++++ Task data ++++
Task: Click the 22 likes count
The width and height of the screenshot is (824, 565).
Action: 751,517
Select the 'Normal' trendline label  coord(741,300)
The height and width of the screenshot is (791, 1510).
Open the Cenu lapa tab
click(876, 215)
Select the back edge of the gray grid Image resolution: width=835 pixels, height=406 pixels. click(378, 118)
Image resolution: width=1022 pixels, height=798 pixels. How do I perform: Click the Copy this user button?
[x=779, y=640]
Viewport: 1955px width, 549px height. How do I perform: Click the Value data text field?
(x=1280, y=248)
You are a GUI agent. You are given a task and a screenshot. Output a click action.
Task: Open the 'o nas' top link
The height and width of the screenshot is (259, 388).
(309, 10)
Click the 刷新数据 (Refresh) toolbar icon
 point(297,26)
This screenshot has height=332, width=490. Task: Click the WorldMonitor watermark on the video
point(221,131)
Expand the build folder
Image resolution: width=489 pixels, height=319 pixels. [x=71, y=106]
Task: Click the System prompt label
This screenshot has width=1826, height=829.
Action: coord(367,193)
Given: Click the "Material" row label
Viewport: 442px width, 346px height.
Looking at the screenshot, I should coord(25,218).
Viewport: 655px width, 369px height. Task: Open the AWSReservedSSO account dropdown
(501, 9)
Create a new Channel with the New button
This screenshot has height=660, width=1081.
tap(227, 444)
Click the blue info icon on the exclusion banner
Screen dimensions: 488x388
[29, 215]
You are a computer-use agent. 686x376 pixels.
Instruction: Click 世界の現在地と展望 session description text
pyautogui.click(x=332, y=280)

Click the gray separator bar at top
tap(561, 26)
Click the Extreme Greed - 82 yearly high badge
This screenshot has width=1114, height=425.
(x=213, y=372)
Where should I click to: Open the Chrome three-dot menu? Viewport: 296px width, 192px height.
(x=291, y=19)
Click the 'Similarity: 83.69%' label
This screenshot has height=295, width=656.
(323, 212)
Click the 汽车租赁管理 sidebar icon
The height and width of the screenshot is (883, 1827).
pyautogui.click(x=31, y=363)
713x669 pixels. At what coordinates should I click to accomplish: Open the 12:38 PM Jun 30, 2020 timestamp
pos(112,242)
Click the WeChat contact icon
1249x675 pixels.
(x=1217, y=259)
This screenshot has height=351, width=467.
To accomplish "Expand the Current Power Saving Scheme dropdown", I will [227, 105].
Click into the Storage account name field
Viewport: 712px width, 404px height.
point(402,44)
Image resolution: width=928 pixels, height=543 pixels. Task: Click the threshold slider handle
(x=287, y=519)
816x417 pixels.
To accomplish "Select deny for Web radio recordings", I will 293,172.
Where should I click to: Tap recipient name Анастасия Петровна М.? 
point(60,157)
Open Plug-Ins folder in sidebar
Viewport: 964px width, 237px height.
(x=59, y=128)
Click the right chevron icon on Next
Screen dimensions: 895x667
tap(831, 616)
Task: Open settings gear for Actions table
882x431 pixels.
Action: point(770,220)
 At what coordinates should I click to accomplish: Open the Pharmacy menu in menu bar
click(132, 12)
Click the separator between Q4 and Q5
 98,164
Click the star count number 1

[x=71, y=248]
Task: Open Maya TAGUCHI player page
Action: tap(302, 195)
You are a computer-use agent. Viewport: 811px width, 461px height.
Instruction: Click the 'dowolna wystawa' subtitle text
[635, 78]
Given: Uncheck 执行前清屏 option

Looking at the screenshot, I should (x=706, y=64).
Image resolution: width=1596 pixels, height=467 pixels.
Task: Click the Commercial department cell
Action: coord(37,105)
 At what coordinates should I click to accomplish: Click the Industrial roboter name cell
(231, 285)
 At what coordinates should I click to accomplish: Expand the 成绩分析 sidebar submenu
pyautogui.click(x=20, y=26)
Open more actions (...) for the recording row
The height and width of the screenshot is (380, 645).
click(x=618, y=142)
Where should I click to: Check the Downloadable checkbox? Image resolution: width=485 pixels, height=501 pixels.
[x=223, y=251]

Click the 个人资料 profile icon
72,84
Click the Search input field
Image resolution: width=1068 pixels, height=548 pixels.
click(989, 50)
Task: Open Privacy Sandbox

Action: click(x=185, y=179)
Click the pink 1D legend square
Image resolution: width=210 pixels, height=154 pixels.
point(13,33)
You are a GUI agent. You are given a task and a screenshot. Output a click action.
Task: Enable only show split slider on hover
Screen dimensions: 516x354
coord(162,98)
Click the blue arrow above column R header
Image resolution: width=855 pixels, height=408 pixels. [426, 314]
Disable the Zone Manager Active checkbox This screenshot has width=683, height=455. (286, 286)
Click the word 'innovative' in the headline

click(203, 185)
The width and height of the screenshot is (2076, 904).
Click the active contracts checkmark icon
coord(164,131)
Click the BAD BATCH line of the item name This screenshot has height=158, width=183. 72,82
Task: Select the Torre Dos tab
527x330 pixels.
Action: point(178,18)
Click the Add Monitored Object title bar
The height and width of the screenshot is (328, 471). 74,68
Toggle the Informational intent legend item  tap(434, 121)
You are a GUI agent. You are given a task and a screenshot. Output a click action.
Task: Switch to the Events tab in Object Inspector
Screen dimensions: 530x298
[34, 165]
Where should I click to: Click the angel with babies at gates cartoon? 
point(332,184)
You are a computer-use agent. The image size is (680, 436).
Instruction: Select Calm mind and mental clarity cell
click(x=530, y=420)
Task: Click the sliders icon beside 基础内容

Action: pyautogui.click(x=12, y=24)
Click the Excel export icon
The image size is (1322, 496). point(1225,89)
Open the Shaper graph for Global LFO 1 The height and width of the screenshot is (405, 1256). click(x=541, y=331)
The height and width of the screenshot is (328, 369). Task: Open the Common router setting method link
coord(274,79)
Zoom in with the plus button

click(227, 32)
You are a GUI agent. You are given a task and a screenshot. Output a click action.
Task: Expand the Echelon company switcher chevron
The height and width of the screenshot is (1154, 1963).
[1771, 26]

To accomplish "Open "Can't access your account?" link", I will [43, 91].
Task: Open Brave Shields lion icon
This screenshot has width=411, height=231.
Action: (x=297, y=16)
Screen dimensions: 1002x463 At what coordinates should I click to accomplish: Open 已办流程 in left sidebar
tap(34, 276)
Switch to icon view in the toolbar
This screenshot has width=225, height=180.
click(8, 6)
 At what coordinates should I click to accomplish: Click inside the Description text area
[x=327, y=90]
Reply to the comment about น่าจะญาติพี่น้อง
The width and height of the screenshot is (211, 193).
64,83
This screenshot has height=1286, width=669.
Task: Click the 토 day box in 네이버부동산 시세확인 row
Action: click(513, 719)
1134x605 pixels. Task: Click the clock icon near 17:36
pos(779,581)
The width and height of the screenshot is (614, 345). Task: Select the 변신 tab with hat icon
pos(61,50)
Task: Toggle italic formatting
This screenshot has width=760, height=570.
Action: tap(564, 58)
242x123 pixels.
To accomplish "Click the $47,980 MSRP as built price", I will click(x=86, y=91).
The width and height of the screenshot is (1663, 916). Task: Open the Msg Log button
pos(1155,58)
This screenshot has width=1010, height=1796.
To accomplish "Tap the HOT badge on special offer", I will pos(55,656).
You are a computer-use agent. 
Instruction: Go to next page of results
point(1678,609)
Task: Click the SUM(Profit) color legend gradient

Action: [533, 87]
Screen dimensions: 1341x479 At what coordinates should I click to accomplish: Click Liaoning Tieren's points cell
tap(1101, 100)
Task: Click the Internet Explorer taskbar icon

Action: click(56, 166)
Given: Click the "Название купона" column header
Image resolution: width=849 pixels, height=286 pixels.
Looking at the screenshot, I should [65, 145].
++++
Working from the entries above, return all lines that contain "Toggle".

### Answer to the exercise
Toggle the Informational intent legend item  tap(434, 121)
Task: Toggle italic formatting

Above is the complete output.